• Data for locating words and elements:
----------------

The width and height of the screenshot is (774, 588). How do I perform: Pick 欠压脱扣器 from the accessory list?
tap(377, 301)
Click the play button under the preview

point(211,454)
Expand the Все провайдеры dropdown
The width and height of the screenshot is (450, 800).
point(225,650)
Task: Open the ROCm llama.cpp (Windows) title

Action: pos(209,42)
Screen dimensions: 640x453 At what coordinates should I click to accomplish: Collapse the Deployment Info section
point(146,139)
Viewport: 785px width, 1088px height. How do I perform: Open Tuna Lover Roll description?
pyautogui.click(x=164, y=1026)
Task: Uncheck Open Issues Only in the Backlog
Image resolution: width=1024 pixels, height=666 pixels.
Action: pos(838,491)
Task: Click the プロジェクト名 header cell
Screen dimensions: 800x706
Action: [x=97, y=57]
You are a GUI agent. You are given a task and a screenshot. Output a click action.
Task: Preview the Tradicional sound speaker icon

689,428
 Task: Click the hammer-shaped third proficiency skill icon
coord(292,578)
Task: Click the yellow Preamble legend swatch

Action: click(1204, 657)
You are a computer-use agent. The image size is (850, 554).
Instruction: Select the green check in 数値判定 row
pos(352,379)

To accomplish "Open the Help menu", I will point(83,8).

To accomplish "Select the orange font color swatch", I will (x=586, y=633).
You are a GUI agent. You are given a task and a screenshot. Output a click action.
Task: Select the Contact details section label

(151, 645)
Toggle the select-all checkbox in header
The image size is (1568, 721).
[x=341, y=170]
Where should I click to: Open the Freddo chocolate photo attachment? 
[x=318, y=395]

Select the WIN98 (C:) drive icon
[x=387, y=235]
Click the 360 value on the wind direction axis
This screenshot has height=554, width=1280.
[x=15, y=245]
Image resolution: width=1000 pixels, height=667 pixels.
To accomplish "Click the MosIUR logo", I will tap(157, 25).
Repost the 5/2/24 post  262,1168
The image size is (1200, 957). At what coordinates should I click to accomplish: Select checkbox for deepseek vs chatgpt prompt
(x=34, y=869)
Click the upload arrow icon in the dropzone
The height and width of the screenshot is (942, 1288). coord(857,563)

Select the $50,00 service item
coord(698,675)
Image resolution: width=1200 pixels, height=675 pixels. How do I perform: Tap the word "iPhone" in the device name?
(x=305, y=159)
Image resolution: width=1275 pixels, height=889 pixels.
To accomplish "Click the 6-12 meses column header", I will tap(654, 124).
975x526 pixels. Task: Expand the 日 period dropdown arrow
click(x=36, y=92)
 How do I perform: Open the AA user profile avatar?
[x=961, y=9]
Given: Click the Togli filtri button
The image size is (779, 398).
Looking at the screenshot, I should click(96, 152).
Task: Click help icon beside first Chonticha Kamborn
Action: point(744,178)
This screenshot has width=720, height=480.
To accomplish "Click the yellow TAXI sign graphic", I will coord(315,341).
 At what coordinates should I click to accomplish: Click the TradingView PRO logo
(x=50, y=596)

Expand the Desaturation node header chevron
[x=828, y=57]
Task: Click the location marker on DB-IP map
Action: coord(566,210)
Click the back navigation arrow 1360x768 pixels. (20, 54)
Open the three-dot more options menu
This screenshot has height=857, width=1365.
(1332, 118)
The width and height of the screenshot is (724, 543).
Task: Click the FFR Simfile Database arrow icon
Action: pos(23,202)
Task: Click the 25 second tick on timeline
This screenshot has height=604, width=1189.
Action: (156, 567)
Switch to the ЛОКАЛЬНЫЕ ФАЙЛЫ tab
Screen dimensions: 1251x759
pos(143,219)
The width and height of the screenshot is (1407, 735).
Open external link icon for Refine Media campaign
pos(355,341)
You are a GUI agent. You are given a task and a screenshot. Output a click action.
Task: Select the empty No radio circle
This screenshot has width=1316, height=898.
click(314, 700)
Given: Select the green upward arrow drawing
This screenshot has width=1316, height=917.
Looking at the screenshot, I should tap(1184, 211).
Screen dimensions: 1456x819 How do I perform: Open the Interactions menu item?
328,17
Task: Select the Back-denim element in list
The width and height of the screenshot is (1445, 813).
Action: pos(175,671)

----------------

• Your instructions: Please reproduce every row above without changing a single character.

• Result of this exercise:
The width and height of the screenshot is (774, 588). How do I perform: Pick 欠压脱扣器 from the accessory list?
tap(377, 301)
Click the play button under the preview

point(211,454)
Expand the Все провайдеры dropdown
The width and height of the screenshot is (450, 800).
point(225,650)
Task: Open the ROCm llama.cpp (Windows) title

Action: pos(209,42)
Screen dimensions: 640x453 At what coordinates should I click to accomplish: Collapse the Deployment Info section
point(146,139)
Viewport: 785px width, 1088px height. How do I perform: Open Tuna Lover Roll description?
pyautogui.click(x=164, y=1026)
Task: Uncheck Open Issues Only in the Backlog
Image resolution: width=1024 pixels, height=666 pixels.
Action: pos(838,491)
Task: Click the プロジェクト名 header cell
Screen dimensions: 800x706
Action: [x=97, y=57]
You are a GUI agent. You are given a task and a screenshot. Output a click action.
Task: Preview the Tradicional sound speaker icon

689,428
 Task: Click the hammer-shaped third proficiency skill icon
coord(292,578)
Task: Click the yellow Preamble legend swatch

Action: click(1204, 657)
You are a computer-use agent. The image size is (850, 554).
Instruction: Select the green check in 数値判定 row
pos(352,379)

To accomplish "Open the Help menu", I will point(83,8).

To accomplish "Select the orange font color swatch", I will (x=586, y=633).
You are a GUI agent. You are given a task and a screenshot. Output a click action.
Task: Select the Contact details section label

(151, 645)
Toggle the select-all checkbox in header
The image size is (1568, 721).
[x=341, y=170]
Where should I click to: Open the Freddo chocolate photo attachment? 
[x=318, y=395]

Select the WIN98 (C:) drive icon
[x=387, y=235]
Click the 360 value on the wind direction axis
This screenshot has height=554, width=1280.
[x=15, y=245]
Image resolution: width=1000 pixels, height=667 pixels.
To accomplish "Click the MosIUR logo", I will tap(157, 25).
Repost the 5/2/24 post  262,1168
The image size is (1200, 957). At what coordinates should I click to accomplish: Select checkbox for deepseek vs chatgpt prompt
(x=34, y=869)
Click the upload arrow icon in the dropzone
The height and width of the screenshot is (942, 1288). coord(857,563)

Select the $50,00 service item
coord(698,675)
Image resolution: width=1200 pixels, height=675 pixels. How do I perform: Tap the word "iPhone" in the device name?
(x=305, y=159)
Image resolution: width=1275 pixels, height=889 pixels.
To accomplish "Click the 6-12 meses column header", I will tap(654, 124).
975x526 pixels. Task: Expand the 日 period dropdown arrow
click(x=36, y=92)
 How do I perform: Open the AA user profile avatar?
[x=961, y=9]
Given: Click the Togli filtri button
The image size is (779, 398).
Looking at the screenshot, I should click(96, 152).
Task: Click help icon beside first Chonticha Kamborn
Action: point(744,178)
This screenshot has width=720, height=480.
To accomplish "Click the yellow TAXI sign graphic", I will coord(315,341).
 At what coordinates should I click to accomplish: Click the TradingView PRO logo
(x=50, y=596)

Expand the Desaturation node header chevron
[x=828, y=57]
Task: Click the location marker on DB-IP map
Action: coord(566,210)
Click the back navigation arrow 1360x768 pixels. (20, 54)
Open the three-dot more options menu
This screenshot has height=857, width=1365.
(1332, 118)
The width and height of the screenshot is (724, 543).
Task: Click the FFR Simfile Database arrow icon
Action: pos(23,202)
Task: Click the 25 second tick on timeline
This screenshot has height=604, width=1189.
Action: (156, 567)
Switch to the ЛОКАЛЬНЫЕ ФАЙЛЫ tab
Screen dimensions: 1251x759
pos(143,219)
The width and height of the screenshot is (1407, 735).
Open external link icon for Refine Media campaign
pos(355,341)
You are a GUI agent. You are given a task and a screenshot. Output a click action.
Task: Select the empty No radio circle
This screenshot has width=1316, height=898.
click(314, 700)
Given: Select the green upward arrow drawing
This screenshot has width=1316, height=917.
Looking at the screenshot, I should tap(1184, 211).
Screen dimensions: 1456x819 How do I perform: Open the Interactions menu item?
328,17
Task: Select the Back-denim element in list
The width and height of the screenshot is (1445, 813).
Action: pos(175,671)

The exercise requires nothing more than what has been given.